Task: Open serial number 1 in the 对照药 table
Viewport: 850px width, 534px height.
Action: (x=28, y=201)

——

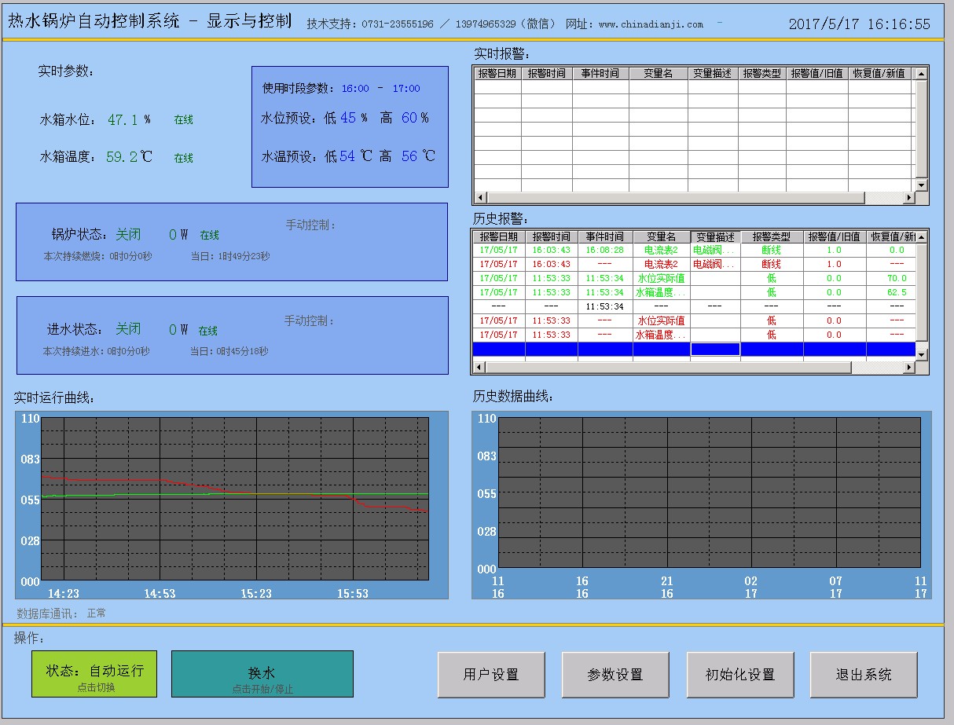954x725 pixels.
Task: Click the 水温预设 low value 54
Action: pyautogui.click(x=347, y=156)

——

• YOUR OBJECTIVE
Quote the part that opens with the line containing "Task: Open serial number 1 in the 对照药 table" and closes with the line containing "Action: (x=28, y=201)", both of those lines included.

• WORKED ANSWER
Task: Open serial number 1 in the 对照药 table
Viewport: 850px width, 534px height.
Action: (x=28, y=201)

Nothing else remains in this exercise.